Perempuan itu sedang menyisir rambutnya sambil berdiri menghadap cermin yang
tergantung pada dinding kamar. Sesaat kemudian perempuan itu tiba-tiba
membalikkan badannya dan memandang lelaki itu yang tegak kebingungan di mulut
pintu kamar. Lelaki itu menjadi sangat terpesona karena wajah perempuan yang
berdiri dihadapannya luar biasa cantiknya. Dia belum pernah melihat wanita
secantik itu meskipun dahulu dia sudah jauh mengembara ke berbagai negeri.
Karena hari
sudah malam, perempuan itu minta agar lampu dinyalakan. Setelah lelaki itu
menyalakan lampu, dia diajak perempuan itu menemaninya kedapur karena dia
hendak memasak nasi untuk mereka. Sambil menunggu nasi masak, diceritakan oleh
perempuan itu bahwa dia adalah penjelmaan dari ikan besar yang tadi didapat
lelaki itu ketika memancing di sungai. Kemudian dijelaskannya pula bahwa
beberapa keping uang emas yang terletak di dapur itu adalah penjelmaan
sisiknya. Setelah beberapa minggu perempuan itu menyatakan bersedia menerima
lamarannya dengan syarat lelaki itu harus bersumpah bahwa seumur hidupnya dia
tidak akan pernah mengungkit asal usul istrinya
myang menjelma dari ikan. Setelah lelaki itu bersumpah demikian, kawinlah
mereka. Setahun kemudian, mereka dikaruniai seorang anak laki-laki yang mereka beri nama Samosir.

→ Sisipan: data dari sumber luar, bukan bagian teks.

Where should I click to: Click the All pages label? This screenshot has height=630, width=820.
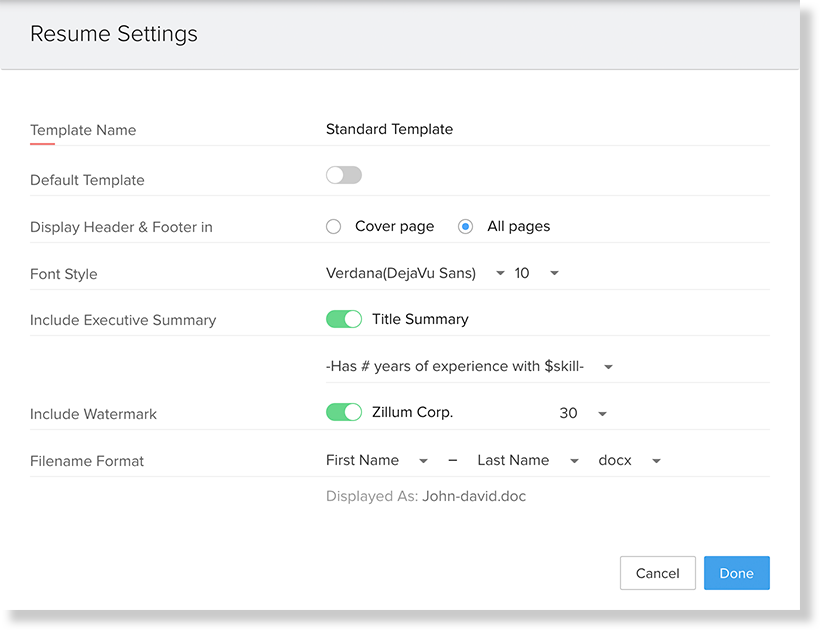pyautogui.click(x=518, y=227)
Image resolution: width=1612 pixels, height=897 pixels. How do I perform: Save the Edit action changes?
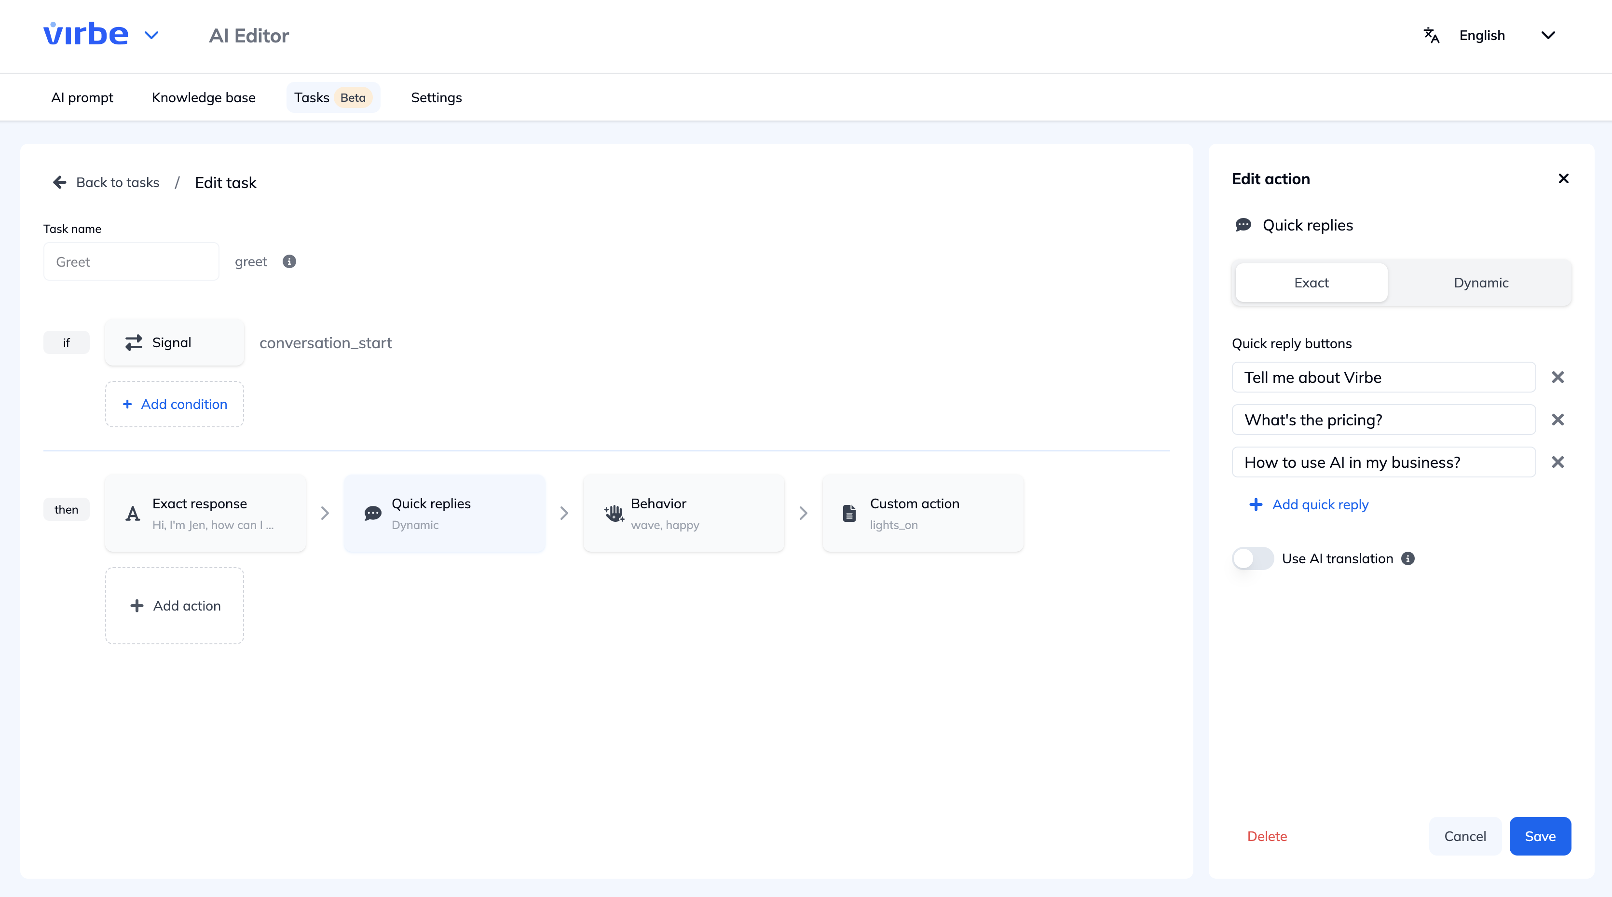click(1540, 836)
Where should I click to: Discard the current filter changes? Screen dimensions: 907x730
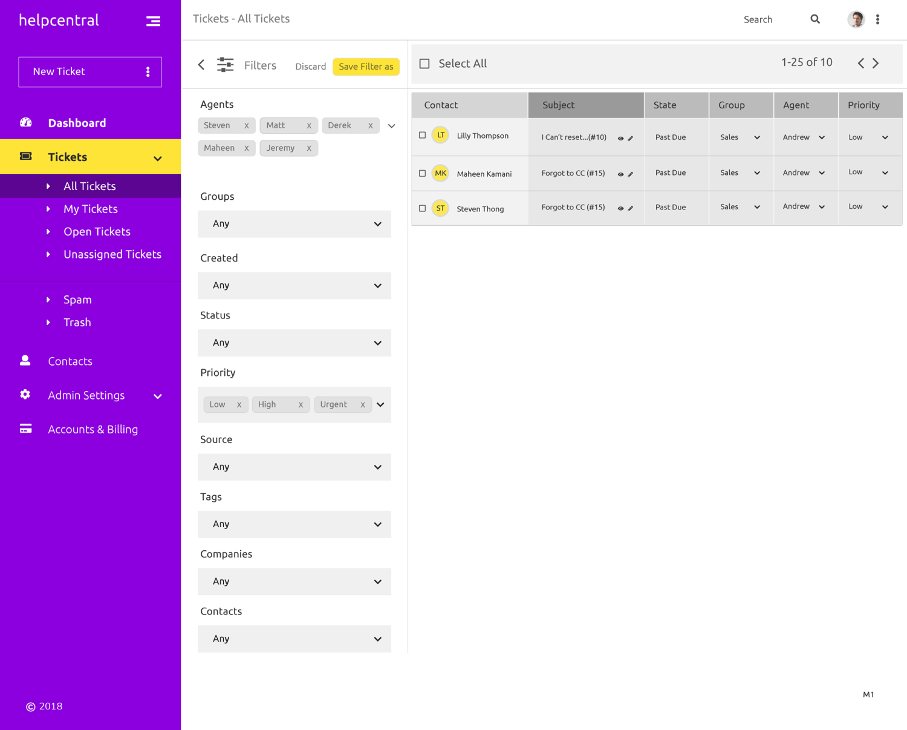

Anak itu sngat dimanjakan ibunya yang mengakibatkan anak itu bertabiat kurang baik dan pemalas. Setelah cukup besar, anak itu disuruh ibunya
mengantar nasi setiap hari untuk ayahnya yang bekerja di ladang. Namun, sering
dia menolak mengerjakan tugas itu sehingga terpaksa ibunya yang mengantarkan
nasi ke ladang.
Suatu hari,
anak itu disuruh ibunya lagi mengantarkan nasi ke ladang untuk ayahnya. Mulanya
dia menolak. Akan tetapi, karena terus dipaksa ibunya, dengan kesal pergilah ia mengantarkan nasi itu. Di
tengah jalan, sebagian besar nasi dan lauk pauknya dia makan. Setibanya
diladang, sisa nasi itu yang hanya tinggal sedikit dia berikan kepada ayahnya.
Saat menerimanya, si ayah sudah merasa sangat lapar karena nasinya terlambat
sekali diantarkan. Oleh karena itu, maka si ayah jadi sangat marah ketika
melihat nasi yang diberikan kepadanya adalah sisa-sisa. Amarahnya makin
bertambah ketika anaknya mengaku bahwa dia yang memakan sebagian besar dari
nasinya itu. Kesabaran si ayah jadi hilang dan dia pukul anaknya sambil
mengatakan: “Anak kurang ajar. Tidak tahu diuntung. Betul-betul kau anak
keturunan perempuan yang berasal dari ikan!”
Sambil
menangis, anak itu berlari pulang menemui ibunya di rumah. Kepada ibunya dia
mengadukan bahwa dia dipukuli ayahnya. Semua kata-kata cercaan yang diucapkan
ayahnya kepadanya di ceritakan pula. Mendengar cerita anaknya itu, si ibu sedih sekali, terutama
karena suaminya sudah melanggar sumpahnya dengan kata-kata cercaan yang dia
ucapkan kepada anaknya itu. Si ibu menyuruh anaknya agar segera pergi mendaki
bukit yang terletak tidak begitu jauh dari rumah mereka dan memanjat pohon kayu tertinggi yang terdapat di puncak bukit
itu. Tanpa bertanya lagi, si anak segera melakukan perintah ibunya itu. Dia
berlari-lari menuju ke bukit tersebut dan mendakinya.
Ketika
tampak oleh sang ibu anaknya sudah hampir sampai ke puncak pohon kayu yang
dipanjatnya di atas bukit , dia pun berlari menuju sungai yang tidak begitu
jauh letaknya dari rumah mereka itu. Ketika dia tiba di tepi sungai itu kilat
menyambar disertai bunyi guruh yang megelegar. Sesaat kemudian dia melompat ke
dalam sungai dan tiba-tiba berubah menjadi seekor ikan besar. Pada saat yang sama,
sungai itu pun banjir besar dan turun pula hujan yang sangat lebat. Beberapa
waktu kemudian, air sungai itu sudah meluap kemana-mana dan tergenanglah lembah
tempat sungai itu mengalir. Pak Toba tak bisa menyelamatkan dirinya, ia mati
tenggelam oleh genangan air. Lama-kelamaan, genangan air itu semakin luas dan
berubah menjadi danau yang sangat besar yang di kemudian hari dinamakan orang
Danau Toba. Sedang Pulau kecil di
tengah-tengahnya diberi nama Pulau Samosir.